WHAT TO PRODUCE
Reproduce everything from the line containing "The height and width of the screenshot is (1306, 1170)." down to the line containing "pyautogui.click(x=360, y=389)", switching every "Task:" to "Instruction:" and leaving all else unchanged.

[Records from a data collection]
[START]
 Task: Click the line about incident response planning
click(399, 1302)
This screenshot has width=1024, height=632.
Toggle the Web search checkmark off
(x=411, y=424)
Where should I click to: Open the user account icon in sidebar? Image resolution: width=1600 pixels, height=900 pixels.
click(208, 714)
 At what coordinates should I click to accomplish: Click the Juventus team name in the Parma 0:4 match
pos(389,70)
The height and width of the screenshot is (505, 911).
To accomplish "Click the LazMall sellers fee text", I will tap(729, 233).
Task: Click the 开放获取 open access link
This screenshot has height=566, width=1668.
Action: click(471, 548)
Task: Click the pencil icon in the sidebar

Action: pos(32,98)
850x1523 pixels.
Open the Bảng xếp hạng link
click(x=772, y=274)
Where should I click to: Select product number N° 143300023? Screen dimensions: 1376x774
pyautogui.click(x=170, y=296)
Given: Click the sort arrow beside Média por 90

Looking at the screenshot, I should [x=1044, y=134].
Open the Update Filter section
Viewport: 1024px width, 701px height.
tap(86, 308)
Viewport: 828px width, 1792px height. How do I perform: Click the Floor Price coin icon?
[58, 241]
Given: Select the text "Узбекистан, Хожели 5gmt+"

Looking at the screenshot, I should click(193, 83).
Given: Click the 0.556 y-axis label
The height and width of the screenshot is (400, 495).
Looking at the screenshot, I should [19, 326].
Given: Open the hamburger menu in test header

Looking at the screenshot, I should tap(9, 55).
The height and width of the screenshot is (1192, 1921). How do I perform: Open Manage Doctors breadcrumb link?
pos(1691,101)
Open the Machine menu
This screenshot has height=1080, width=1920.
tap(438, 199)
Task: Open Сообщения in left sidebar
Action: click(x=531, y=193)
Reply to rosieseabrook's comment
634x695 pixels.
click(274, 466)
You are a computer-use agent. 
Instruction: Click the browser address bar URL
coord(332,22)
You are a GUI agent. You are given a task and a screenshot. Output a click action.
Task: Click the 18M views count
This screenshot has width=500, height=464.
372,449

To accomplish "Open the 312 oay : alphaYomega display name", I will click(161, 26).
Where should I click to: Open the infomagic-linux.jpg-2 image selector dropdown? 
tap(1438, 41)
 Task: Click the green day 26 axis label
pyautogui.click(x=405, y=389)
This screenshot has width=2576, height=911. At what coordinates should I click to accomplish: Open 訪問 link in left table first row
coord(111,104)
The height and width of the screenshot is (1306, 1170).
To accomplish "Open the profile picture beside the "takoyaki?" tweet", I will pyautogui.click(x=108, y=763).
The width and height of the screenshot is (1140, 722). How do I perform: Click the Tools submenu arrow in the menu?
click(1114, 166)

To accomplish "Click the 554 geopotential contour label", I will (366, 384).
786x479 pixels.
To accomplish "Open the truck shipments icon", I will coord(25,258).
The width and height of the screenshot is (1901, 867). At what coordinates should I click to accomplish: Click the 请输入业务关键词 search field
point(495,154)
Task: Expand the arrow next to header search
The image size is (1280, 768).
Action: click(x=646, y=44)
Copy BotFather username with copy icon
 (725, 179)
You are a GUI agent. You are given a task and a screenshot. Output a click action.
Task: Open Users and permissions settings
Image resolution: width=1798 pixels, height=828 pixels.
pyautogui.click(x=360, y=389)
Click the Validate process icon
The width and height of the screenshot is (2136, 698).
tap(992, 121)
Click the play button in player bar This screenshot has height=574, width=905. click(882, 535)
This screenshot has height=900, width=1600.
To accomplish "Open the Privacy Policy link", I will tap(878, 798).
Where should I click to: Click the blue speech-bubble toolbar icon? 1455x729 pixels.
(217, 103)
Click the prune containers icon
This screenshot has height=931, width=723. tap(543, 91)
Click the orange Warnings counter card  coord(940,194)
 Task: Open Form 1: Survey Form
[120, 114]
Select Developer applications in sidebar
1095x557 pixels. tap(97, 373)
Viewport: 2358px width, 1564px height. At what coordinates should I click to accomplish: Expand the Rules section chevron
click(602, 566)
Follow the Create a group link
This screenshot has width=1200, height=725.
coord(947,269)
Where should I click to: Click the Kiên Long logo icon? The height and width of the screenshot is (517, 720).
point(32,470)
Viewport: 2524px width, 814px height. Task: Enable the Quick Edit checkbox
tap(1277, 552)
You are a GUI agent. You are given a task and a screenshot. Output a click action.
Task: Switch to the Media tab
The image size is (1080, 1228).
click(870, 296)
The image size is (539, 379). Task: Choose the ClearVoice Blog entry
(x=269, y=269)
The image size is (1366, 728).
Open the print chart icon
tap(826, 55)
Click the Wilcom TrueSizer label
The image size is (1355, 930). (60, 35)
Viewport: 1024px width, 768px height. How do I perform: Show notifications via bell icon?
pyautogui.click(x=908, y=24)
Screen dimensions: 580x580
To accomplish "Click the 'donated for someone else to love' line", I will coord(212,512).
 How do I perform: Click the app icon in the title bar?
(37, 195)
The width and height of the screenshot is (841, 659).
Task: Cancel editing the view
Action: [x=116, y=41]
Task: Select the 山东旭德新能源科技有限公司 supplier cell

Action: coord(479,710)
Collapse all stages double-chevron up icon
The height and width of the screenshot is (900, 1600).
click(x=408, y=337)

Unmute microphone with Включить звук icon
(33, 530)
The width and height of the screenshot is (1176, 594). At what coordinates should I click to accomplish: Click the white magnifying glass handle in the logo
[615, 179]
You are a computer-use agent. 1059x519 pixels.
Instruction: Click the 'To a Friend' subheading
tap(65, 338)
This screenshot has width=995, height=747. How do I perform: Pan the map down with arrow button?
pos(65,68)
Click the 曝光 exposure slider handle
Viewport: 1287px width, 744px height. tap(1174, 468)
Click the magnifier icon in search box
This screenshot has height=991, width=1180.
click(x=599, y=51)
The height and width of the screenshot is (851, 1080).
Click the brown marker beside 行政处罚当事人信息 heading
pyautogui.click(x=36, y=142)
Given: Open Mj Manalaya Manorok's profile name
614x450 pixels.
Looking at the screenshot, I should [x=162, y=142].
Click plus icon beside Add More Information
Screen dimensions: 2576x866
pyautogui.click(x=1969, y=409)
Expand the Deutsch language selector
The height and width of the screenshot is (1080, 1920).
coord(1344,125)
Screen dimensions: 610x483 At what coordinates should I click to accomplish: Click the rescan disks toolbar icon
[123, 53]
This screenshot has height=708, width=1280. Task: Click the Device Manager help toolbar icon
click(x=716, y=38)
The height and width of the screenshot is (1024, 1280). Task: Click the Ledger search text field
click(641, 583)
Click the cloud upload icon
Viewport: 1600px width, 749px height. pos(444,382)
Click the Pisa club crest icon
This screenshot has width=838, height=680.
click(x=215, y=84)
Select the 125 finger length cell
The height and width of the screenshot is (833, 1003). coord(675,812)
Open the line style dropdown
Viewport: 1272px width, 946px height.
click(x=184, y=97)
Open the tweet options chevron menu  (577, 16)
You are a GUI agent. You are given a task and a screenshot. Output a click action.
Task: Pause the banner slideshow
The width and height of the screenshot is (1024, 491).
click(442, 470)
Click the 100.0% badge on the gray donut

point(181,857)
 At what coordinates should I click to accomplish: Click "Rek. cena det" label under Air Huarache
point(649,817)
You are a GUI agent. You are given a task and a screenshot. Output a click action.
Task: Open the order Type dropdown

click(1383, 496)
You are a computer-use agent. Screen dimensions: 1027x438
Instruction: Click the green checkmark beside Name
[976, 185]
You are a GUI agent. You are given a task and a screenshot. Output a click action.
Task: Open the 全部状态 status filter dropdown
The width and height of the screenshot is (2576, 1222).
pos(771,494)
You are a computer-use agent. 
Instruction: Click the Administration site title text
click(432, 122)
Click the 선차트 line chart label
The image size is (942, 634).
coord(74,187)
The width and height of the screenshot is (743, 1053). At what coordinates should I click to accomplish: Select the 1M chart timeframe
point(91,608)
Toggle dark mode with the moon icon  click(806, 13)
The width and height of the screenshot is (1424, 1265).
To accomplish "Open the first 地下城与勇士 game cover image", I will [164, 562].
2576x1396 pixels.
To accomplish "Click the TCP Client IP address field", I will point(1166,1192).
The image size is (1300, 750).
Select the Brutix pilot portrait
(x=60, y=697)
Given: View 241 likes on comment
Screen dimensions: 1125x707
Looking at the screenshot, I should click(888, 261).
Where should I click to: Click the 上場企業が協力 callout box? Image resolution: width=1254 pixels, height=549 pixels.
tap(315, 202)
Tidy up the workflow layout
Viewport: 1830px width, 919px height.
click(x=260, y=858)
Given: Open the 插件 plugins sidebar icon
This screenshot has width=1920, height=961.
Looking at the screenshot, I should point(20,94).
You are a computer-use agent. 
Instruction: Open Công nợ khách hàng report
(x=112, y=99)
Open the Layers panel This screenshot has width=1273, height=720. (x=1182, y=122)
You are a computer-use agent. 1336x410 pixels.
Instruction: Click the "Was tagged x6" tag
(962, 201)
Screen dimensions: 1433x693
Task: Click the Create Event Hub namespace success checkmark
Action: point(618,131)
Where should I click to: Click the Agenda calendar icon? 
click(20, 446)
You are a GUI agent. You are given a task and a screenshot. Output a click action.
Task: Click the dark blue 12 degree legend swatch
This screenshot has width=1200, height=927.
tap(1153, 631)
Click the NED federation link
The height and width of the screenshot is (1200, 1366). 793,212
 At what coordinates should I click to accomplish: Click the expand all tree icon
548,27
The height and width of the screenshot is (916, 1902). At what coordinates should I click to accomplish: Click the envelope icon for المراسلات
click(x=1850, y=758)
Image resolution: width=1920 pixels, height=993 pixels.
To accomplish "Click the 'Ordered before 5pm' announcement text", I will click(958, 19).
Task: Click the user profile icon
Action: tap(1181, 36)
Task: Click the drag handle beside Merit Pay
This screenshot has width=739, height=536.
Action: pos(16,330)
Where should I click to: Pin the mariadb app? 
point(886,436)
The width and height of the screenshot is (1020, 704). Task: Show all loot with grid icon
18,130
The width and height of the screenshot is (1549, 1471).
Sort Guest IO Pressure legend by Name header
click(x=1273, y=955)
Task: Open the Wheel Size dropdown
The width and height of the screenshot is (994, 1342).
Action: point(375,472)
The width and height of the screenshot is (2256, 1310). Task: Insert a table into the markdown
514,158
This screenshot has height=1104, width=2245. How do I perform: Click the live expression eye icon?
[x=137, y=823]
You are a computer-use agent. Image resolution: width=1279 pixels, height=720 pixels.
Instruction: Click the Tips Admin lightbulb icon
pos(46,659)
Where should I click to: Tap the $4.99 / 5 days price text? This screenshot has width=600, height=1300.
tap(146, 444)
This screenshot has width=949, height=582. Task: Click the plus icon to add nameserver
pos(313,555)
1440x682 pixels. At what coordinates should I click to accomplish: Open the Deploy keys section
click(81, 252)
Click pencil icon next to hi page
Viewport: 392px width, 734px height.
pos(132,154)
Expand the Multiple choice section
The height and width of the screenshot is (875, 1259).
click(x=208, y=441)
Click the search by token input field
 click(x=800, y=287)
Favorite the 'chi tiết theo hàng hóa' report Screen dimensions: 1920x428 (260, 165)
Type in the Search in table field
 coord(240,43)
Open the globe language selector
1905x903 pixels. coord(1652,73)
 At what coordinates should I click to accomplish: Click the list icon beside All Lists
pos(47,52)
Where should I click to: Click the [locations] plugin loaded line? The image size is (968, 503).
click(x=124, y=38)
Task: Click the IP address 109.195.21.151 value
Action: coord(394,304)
[END]
EXERCISE OUTPUT
The height and width of the screenshot is (1306, 1170).
To accomplish "Open the profile picture beside the "takoyaki?" tweet", I will pyautogui.click(x=108, y=763).
The width and height of the screenshot is (1140, 722). How do I perform: Click the Tools submenu arrow in the menu?
click(1114, 166)

To accomplish "Click the 554 geopotential contour label", I will (366, 384).
786x479 pixels.
To accomplish "Open the truck shipments icon", I will coord(25,258).
The width and height of the screenshot is (1901, 867). At what coordinates should I click to accomplish: Click the 请输入业务关键词 search field
point(495,154)
Instruction: Expand the arrow next to header search
The image size is (1280, 768).
Action: click(x=646, y=44)
Copy BotFather username with copy icon
 (725, 179)
You are a GUI agent. You are given a task and a screenshot. Output a click action.
Instruction: Open Users and permissions settings
Image resolution: width=1798 pixels, height=828 pixels.
pyautogui.click(x=360, y=389)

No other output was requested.